Karakterlerini konuşturmaktan çok, görselleştirmekten yana olan Xavier Dolan, hem hikayeye son derece hakim olduğunu hissettiren kendi oyunculuk performansı hem de Monia Chokri ve Niels Schneider'ın yetkin performanslarıyla "Hayali Aşklar"ın film dünyasını ve karakterler arasındaki ilişkiler ağını başarıyla kurguluyor. Çok basit, çetrefilsiz, hatta entrikasız bir aşk hikayesi anlatan Dolan'ın filmi, yönetmenin öyküye ve karakter tiplerine olan hakimiyeti sayesinde sürükleyici ve etkileyici bir gidişata da kavuşuyor.

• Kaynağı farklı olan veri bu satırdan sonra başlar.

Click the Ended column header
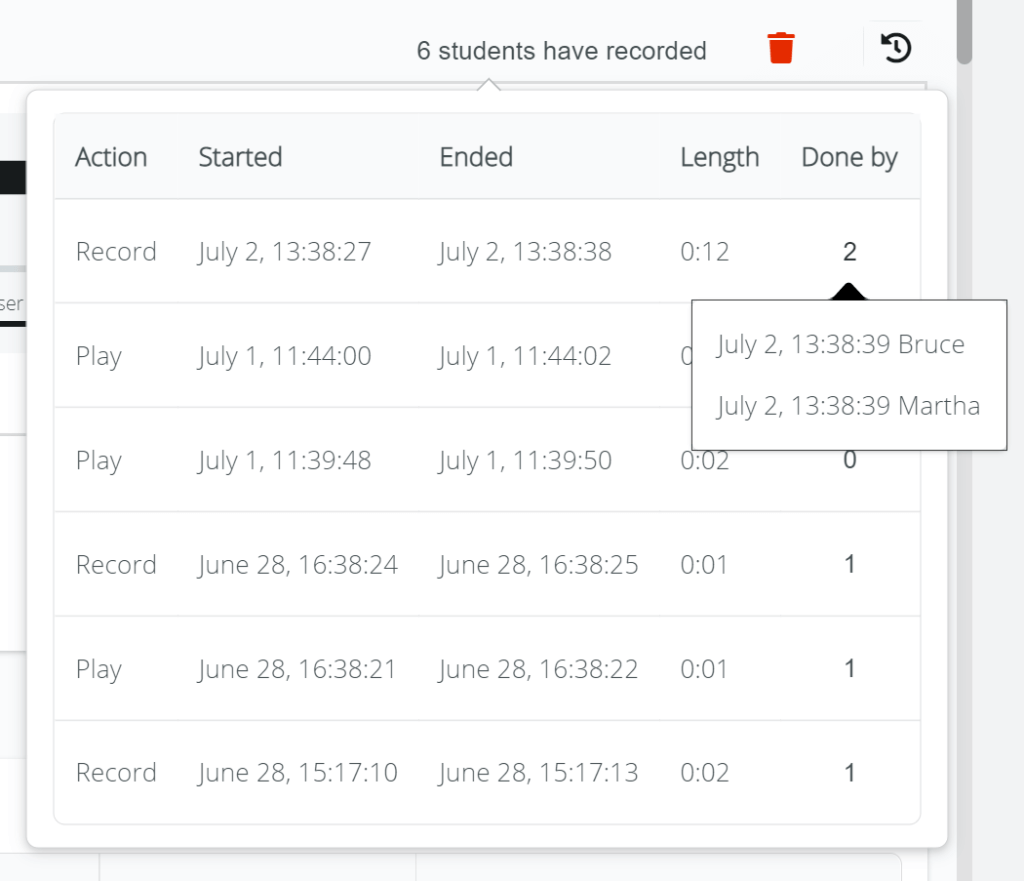pyautogui.click(x=476, y=157)
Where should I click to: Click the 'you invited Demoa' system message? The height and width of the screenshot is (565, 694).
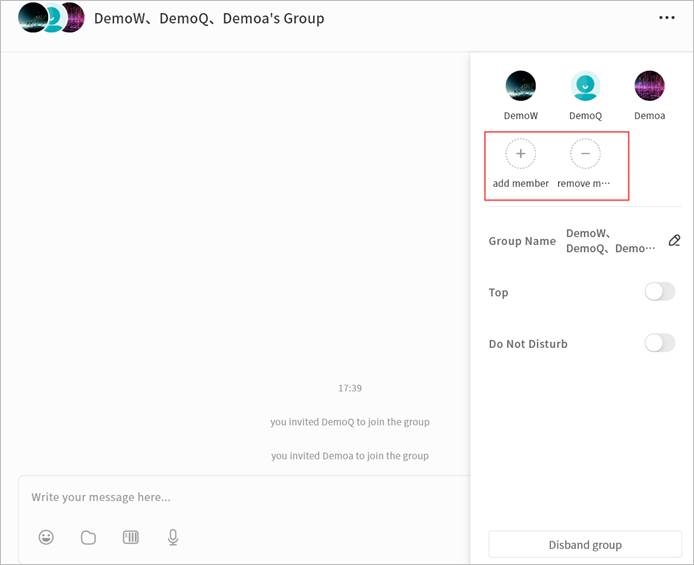pos(349,456)
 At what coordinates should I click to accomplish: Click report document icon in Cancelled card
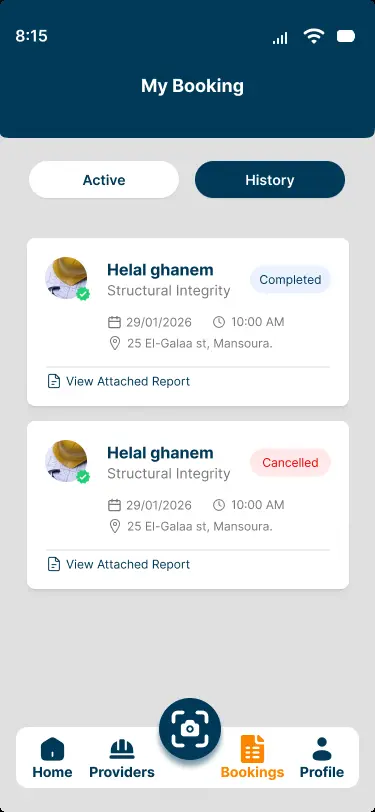click(x=54, y=564)
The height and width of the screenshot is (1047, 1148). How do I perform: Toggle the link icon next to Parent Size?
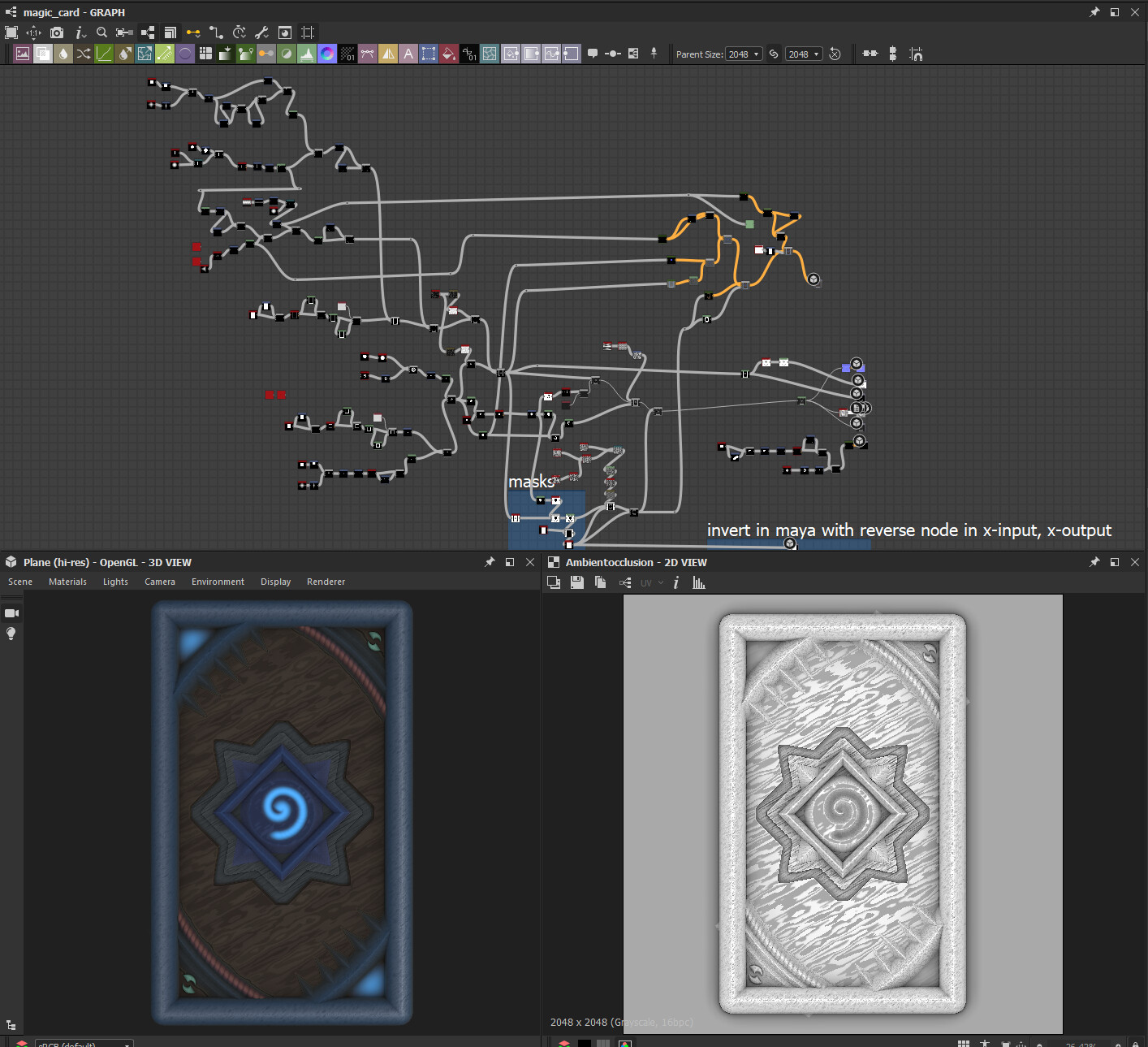tap(773, 54)
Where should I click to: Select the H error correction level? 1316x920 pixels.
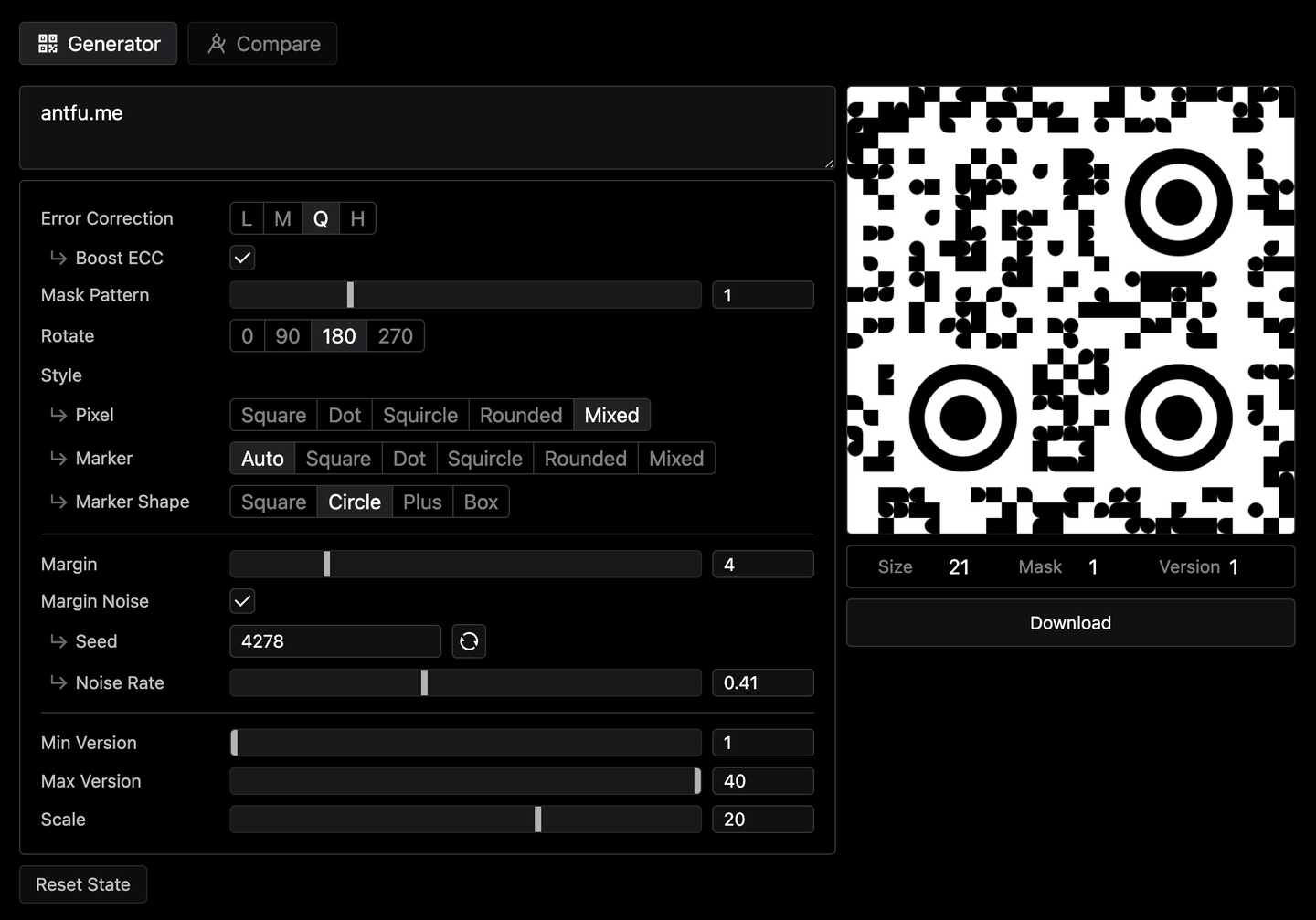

Diğer yandan, "Hayali Aşklar"ın anlatımının kullanılan bazı görsel hınzırlıklarla bölünmesinin filme biraz toy ve özenti bir hava kattığını itiraf etmemiz gerek. Quentin Tarantino'nun tecavüz/intikam serisi "Kill Bill"de kullandığı "Bang Bang (My Baby Shot Me Down)" parçasının İtalyanca versiyonunu birçok kez gidişatı bölmek için devreye sokan Dolan, yavaş çekimler, ışık/filtre oyunları ve jump cutlarla gidişat süresince filmin zorlama bir 'sanatsal' imaja sahip olması için uğraşıyor sanki. Oysa "Hayali Aşklar" bu tip görsel oyunlara başvurmadan da tıpkı niyetlendiği gibi aşkın zaman zaman ne kadar sığ, yüzeysel ve saplantılardan beslenen bir pratik olduğunu son derece dürüst ve cesur bir dille anlatabilecek samimiyette bir çalışma. Dolayısıyla, Xavier Dolan'ın başarıyı yakalaması için usta yönetmenlere göz kırpmasına ya da onların 'sanatsal' dokunuşlarını üslubuna yedirmesine hiç gerek yok aslında.
Bununla beraber, bir Yeni Dalga hayranı olduğu her halinde belli olan Xavier Dolan'ın niçin anlatımını bu tip hınzırlıklarla süslediğini de anlamak güç değil. Yazının başında da dile getirdiğim gibi Dolan, yaşının gerekliliklerini yerine getiren ve kendi iç dünyasını büyümüşte küçülmüş taklidi yapmadan bütün toyluğu, yüzeyselliği ve özentiliğiyle beyazperdeye yansıtmayı başaran bir yönetmen. İkinci uzun metraj filmi "Hayali Aşklar" ise yönetmeninin yaşından kaynaklanan bazı çiğliklere rağmen derdini gayet iyi anlatan ve vermek istediği mesajı ne lafı fazla dolandırarak ne de seyredenlerin yüzlerine çarparak söyleyen başarılı bir çalışma. Özellikle Dolan'la aynı yaştaki sinema öğrencilerinin "Hayali Aşklar"ı izlemesi şiddetle tavsiye edilir.